The long-term campaign, dubbed "Newscaster" by the security firm, employed a dozen fake social-media accounts on sites such as Facebook, Twitter, and LinkedIn. Hackers sent targets links that, when accessed, would unleash malware. They directed people to fake login screens to steal their user names and passwords. They impersonated journalists and defense contractors, and even set up a fake news website to lure victims.

All signs pointed to Iran as the source. Nicole Perlroth writes in The New York Times:

There were many clues. The fake website was registered in Tehran and sites that hackers used to deploy their malware were also hosted in Iran. The malware that the hackers used contained several Persian words. The time stamps of hackers' activity tracked with professional working hours in Tehran. They even took the day off on Iranian weekends and holidays.

Another telltale sign, researchers said, was the content the hackers posted on their personas' social media. In some cases, they posted Iranian jokes to their Facebook pages. One hacker used a Facebook page to ask followers, "What's kind of sanction will lead to undermining the Iranian nation?"

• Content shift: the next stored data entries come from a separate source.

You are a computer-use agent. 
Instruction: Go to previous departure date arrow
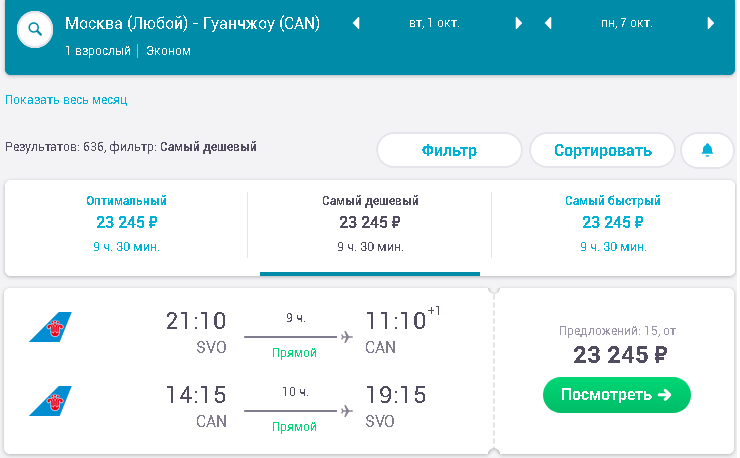point(356,23)
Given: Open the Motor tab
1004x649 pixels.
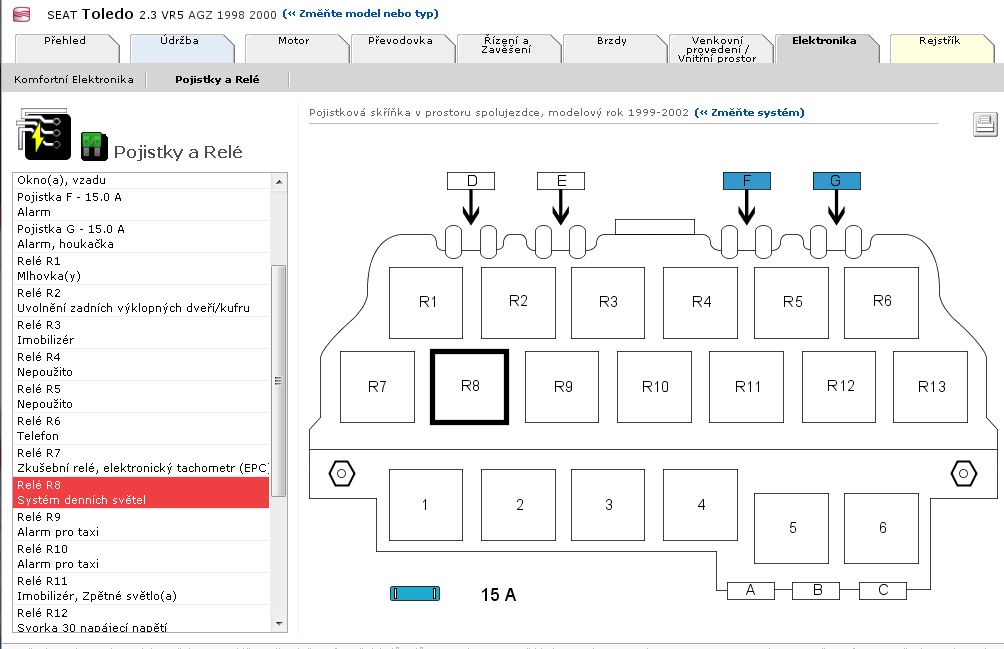Looking at the screenshot, I should click(x=292, y=42).
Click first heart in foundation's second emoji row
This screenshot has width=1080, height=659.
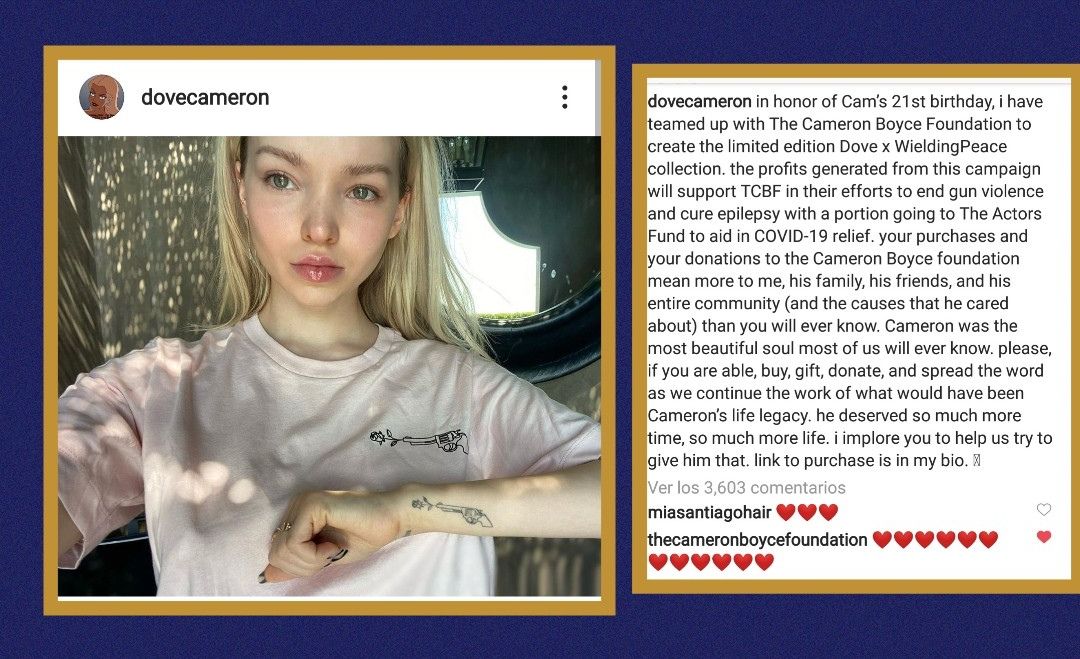658,562
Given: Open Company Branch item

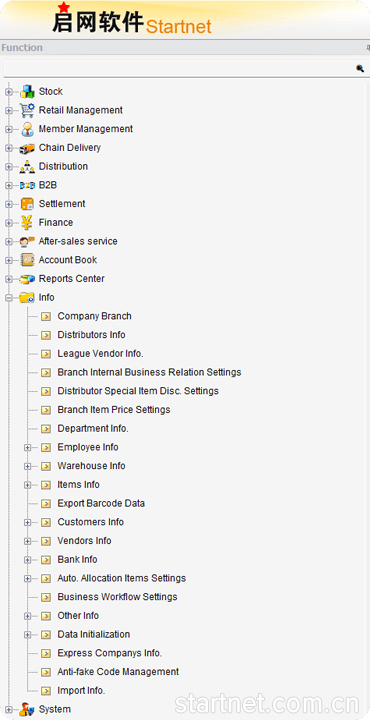Looking at the screenshot, I should coord(95,316).
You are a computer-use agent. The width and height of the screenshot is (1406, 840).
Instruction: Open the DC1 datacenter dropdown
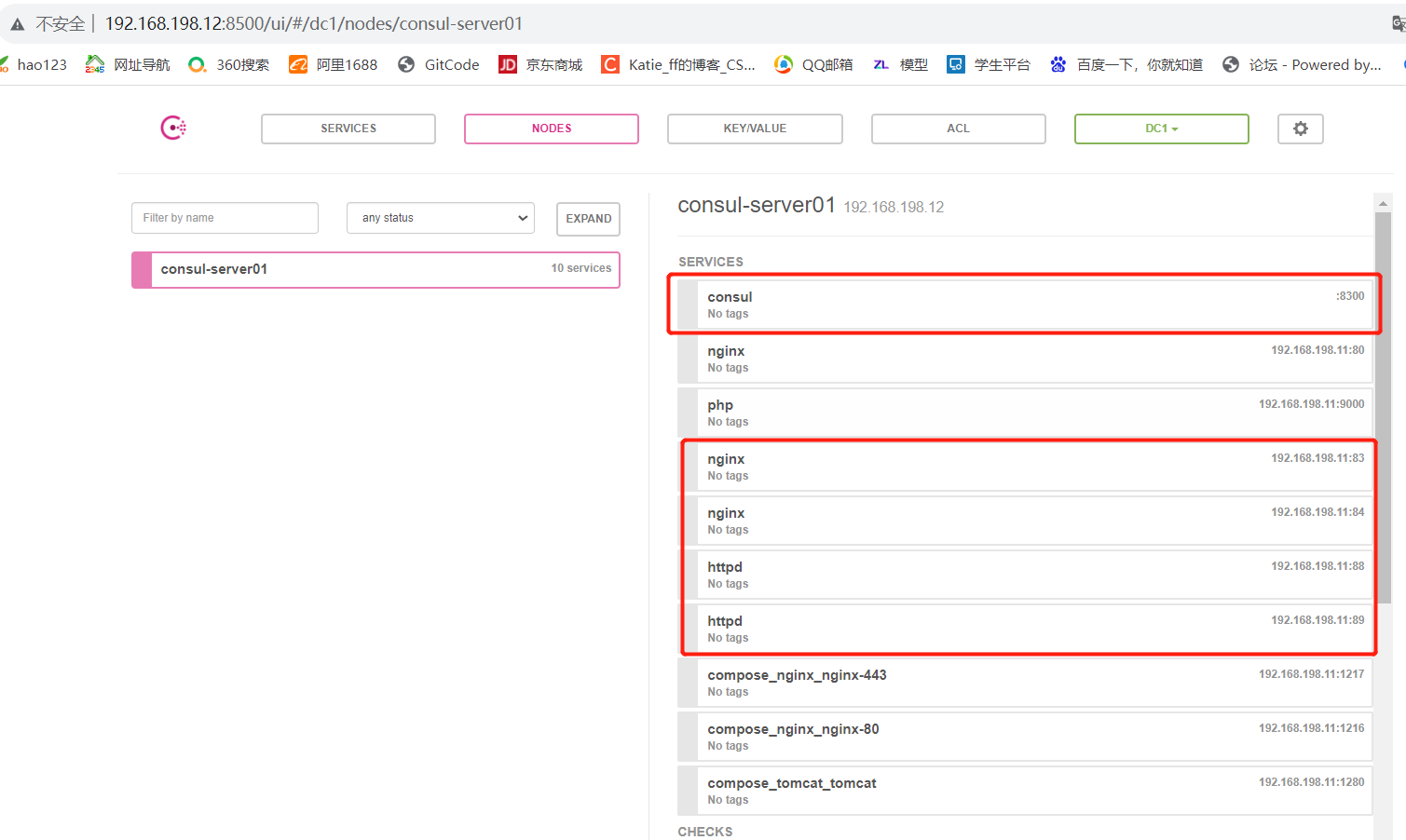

It's unclear exactly what information these hackers stole. But the fact that such a highly coordinated attack went unnoticed for several years suggests that the technical skills of Iranian hackers, usually outdone by far-superior Chinese and Russian hackers, are improving. This time last year, a wave of attacks targeting American energy companies was traced to Iran. Back then, U.S. intelligence officials were already worried about Iranian hackers' growing talents.